PNNL

Abstract

In heterogeneous catalysis, unexpected effects from the supposedly inert reactor dilutant are not rare, but related understanding is lacking and inconsistent. Here we report investigations of the impacts of the anatase TiO2 dilutant on the reverse water-gas shift (rWGS) reaction over Pt/Al2O3 catalysts. Combining detailed kinetic data with microscopic and spectroscopic results, we demonstrate that the catalyst-dilutant communication depends on temperature. At high temperature (400 °C), Pt migrate from Al2O3 to TiO2, resulting in higher dispersion and activity, without changing reaction mechanisms. The Pt migration is general to catalysts of different Pt nuclearity and various oxide dilutants. In contrast, at low temperature (250 °C), carboxylic acids (in particular acetic acid) present in the ambient air and adsorbed on TiO2 are transferred onto Al2O3 in close contact, effectively blocking the formate rWGS pathway.

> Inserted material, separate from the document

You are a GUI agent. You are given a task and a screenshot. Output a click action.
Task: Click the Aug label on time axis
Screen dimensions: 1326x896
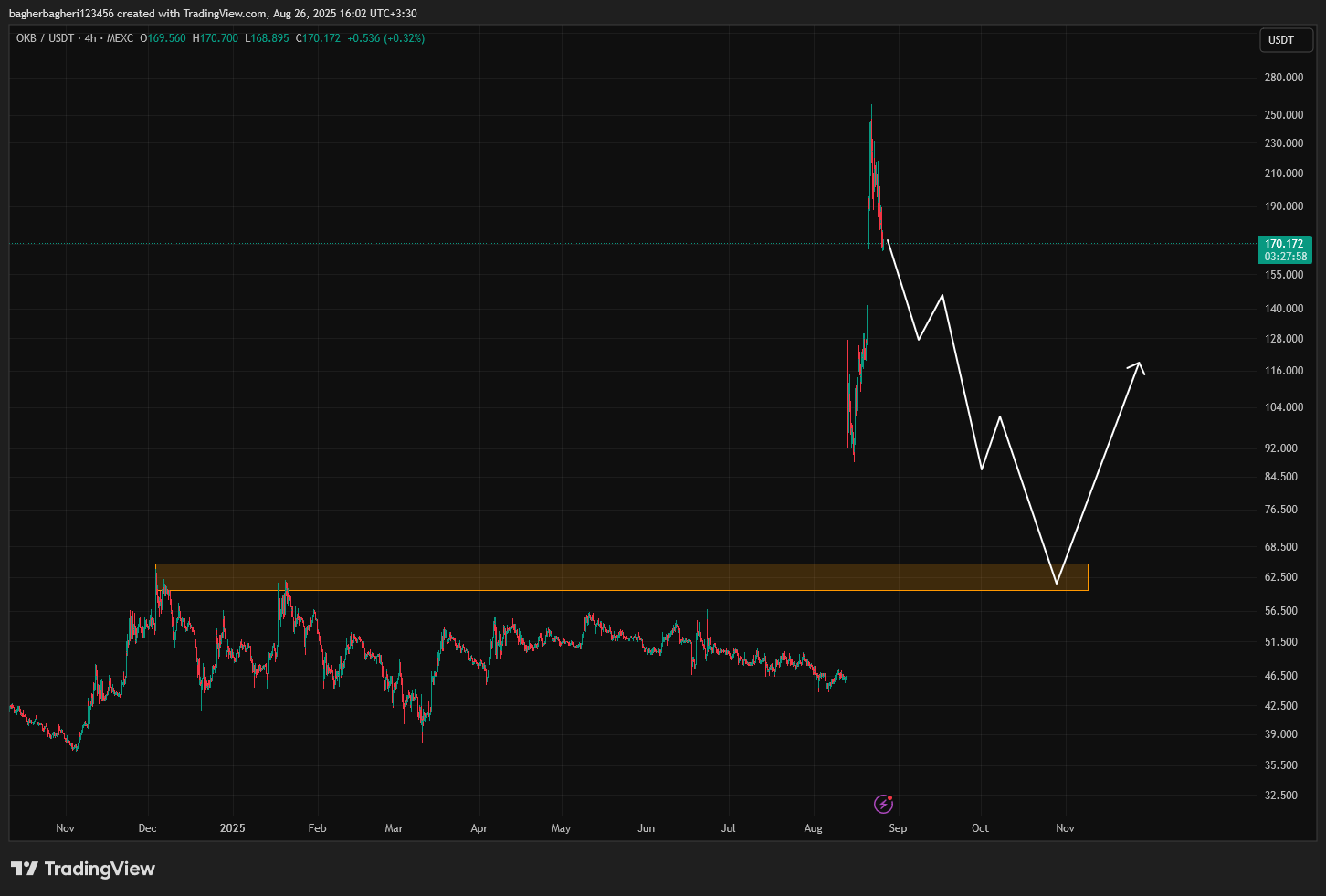point(813,828)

As a result, the rWGS can only proceed through the carboxyl pathway, and hence is significantly slower. The acetate transfer affects catalysts of different Pt nuclearity and support, but is unique to anatase TiO2 dilutant. As the acetate layer is slowly removed under H2 or the rWGS stream, the activity recovers. This work elucidates the complicated communication between catalysts and dilutants, which has general implications in heterogeneous catalysis, and resolves inconsistency in related reports in the literature. The impacts that anatase TiO2 dilution has on the rWGS also unveil mechanistic understanding that further confirms the two co-existing rWGS pathways.